Tercer jueves de Adviento

Tercer jueves de Adviento

Escrito el 19/12/2019
Equipo Editorial HN


(Isaías 54,1-10; Salmo 29; Lucas 7,24-30)
«Como a mujer abandonada y abatida te vuelve a llamar el Señor; como a esposa de juventud, repudiada - dice tu Dios-. Por un instante te abandoné, pero con gran cariño te reuniré. En un arrebato de ira te escondí un instante mi rostro, pero con misericordia eterna te quiero - dice el Señor, tu redentor».
(Isaías 54,5-6)

LA RECONCILIACIÓN ENAMORADA DE LOS PECADORES
Es difícil imaginar hasta dónde llega el amor de Dios. Si las diferentes alianzas con Adán, Noé, Abraham y Moisés suponen una revelación progresiva de la voluntad amorosa del Creador, al desgranar el ofrecimiento de paz, de vida y de salvación, que se revela en las Escrituras, cuando nos encontramos con los textos proféticos y poéticos, en los que el Autor de todo lo creado se desborda en declaración enamorada hacia su criatura, se hace irresistible la llamada a la intimidad con Dios.

Si las profecías describen en clave esponsal el trato de Dios con su pueblo, trato amoroso no solo en caso de una respuesta fiel, sino también en circunstancias adversas, cuando los hijos de Jacob han caído en la idolatría, ¿qué no significará el hecho de que el mismo Hacedor se haga criatura, en una unión tan vinculante como la que significa que el Verbo se haga carne?

Personaliza por un instante las palabras que hoy te ofrece el texto bíblico, confía en que son palabras sinceras. Dios no se retracta de lo que dice y promete, y si asegura su declaración amorosa, aun en el caso de infidelidad por parte de su pueblo, no habrá excusa en aceptar el amor de Dios, por más que se haya perecido en la propia debilidad.

Este tiempo es propicio para enamorarse de Dios. Él insinúa su irresistible deseo de entregarse a la humanidad, y la seduce como novio a novia, la corteja como esposo a esposa, declara el amor más íntimo y transformante que hace pasar de abandonada, a amada, de despreciada y desnuda, a querida y enjoyada.

LLAMADA A LA CONVERSIÓN
¿Te sientes amado por Dios? ¿Das más valor a tu percepción sensible que a la Palabra divina que te declara que eres suyo? ¿Qué es más, tu debilidad o la fuerza del Señor; tu pecado o su ofrecimiento de perdón?
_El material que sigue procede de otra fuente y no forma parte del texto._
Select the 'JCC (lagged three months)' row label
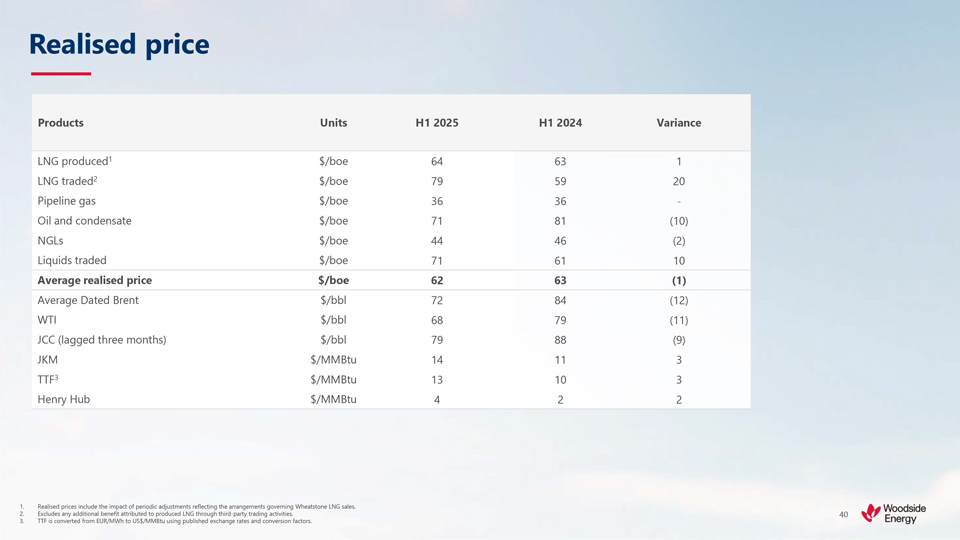 (102, 340)
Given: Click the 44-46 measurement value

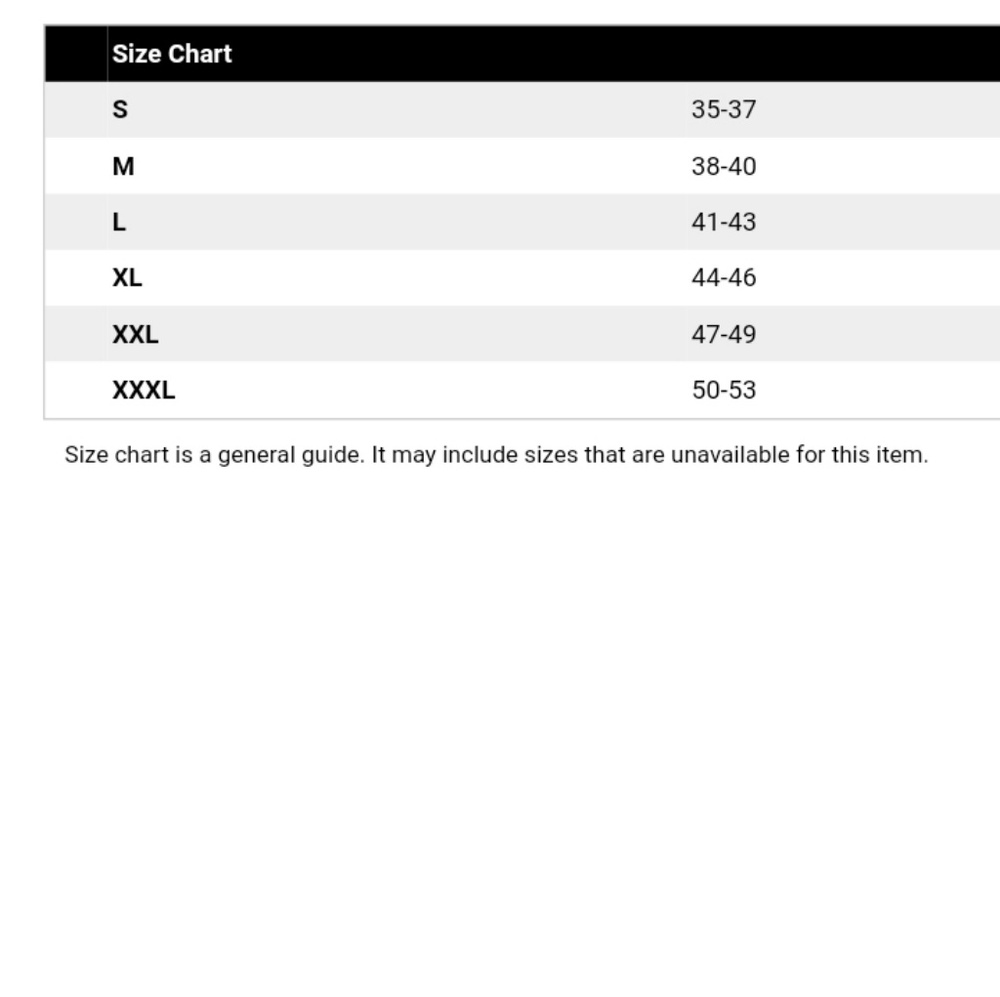Looking at the screenshot, I should 724,278.
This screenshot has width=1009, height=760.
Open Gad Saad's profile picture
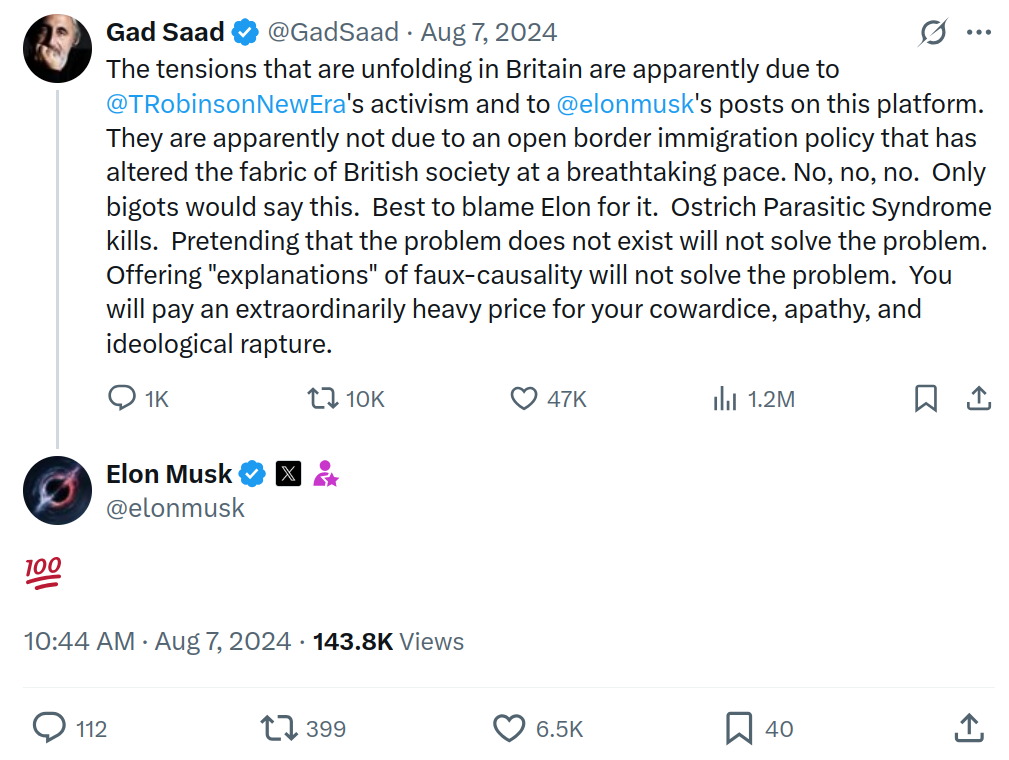pyautogui.click(x=57, y=48)
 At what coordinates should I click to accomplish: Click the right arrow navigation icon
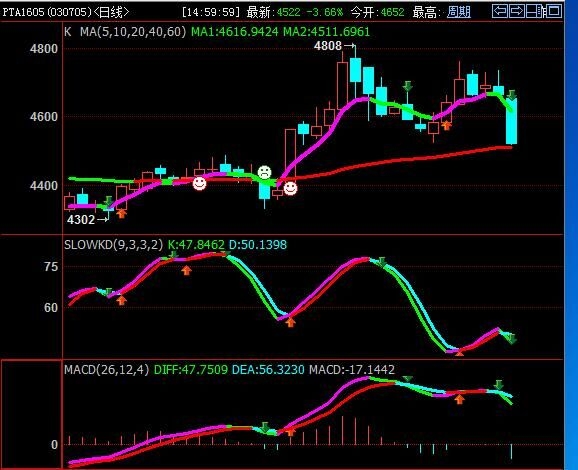coord(517,11)
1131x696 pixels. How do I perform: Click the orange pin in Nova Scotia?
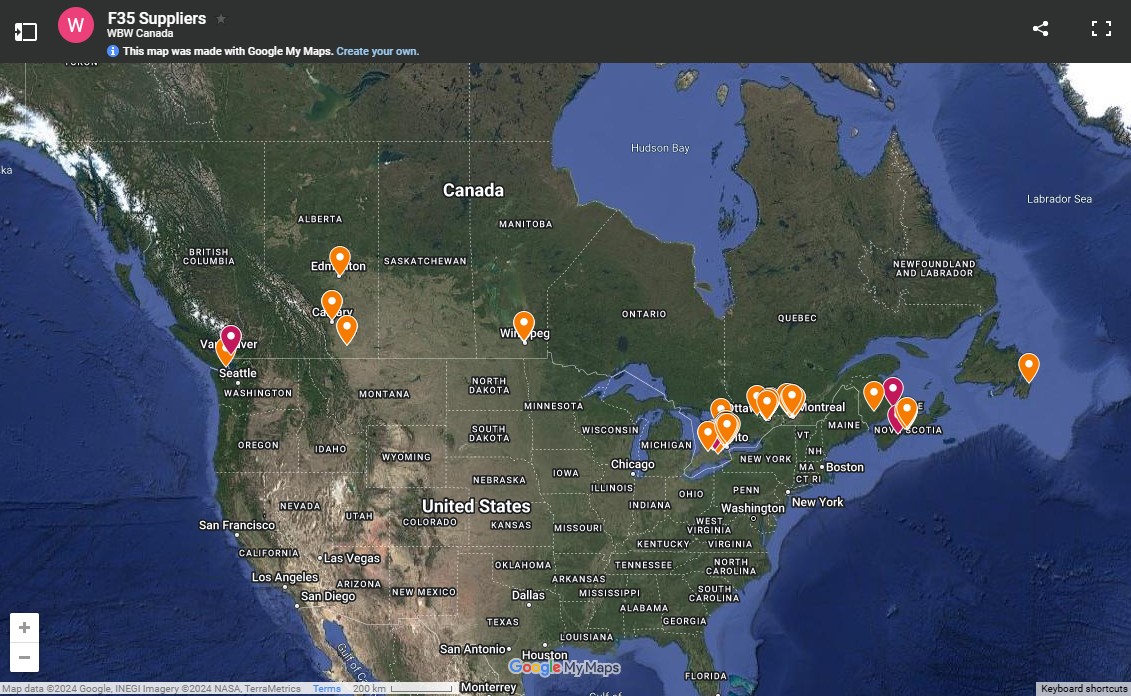pos(907,409)
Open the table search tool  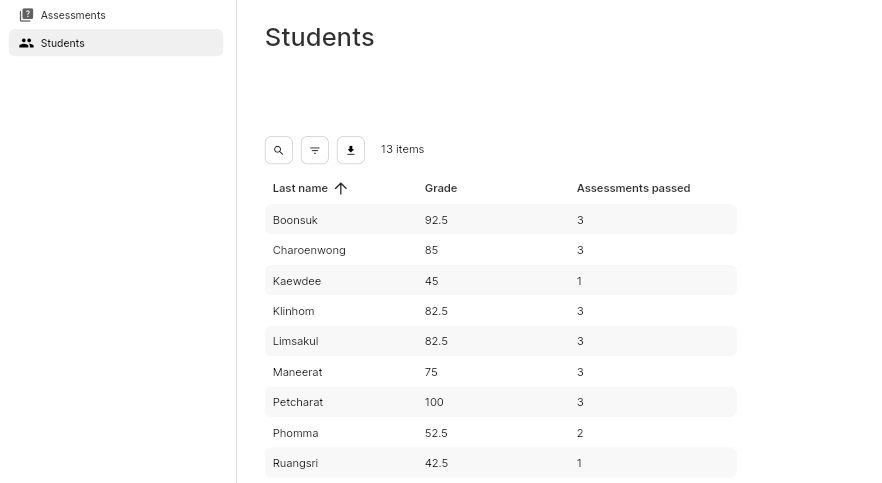coord(279,150)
¿Das fe al misterio de la Encarnación, al Dios hecho hombre, nacido de mujer, para que todos los nacidos de mujer nos sepamos hermanos del Hijo amado, y en Él, hijos amados de Dios?

ORACIÓN
Te ensalzaré, Señor, porque me has librado y no has dejado que mis enemigos se rían de mí. Señor, sacaste mi vida del abismo, me hiciste revivir cuando bajaba a la fosa.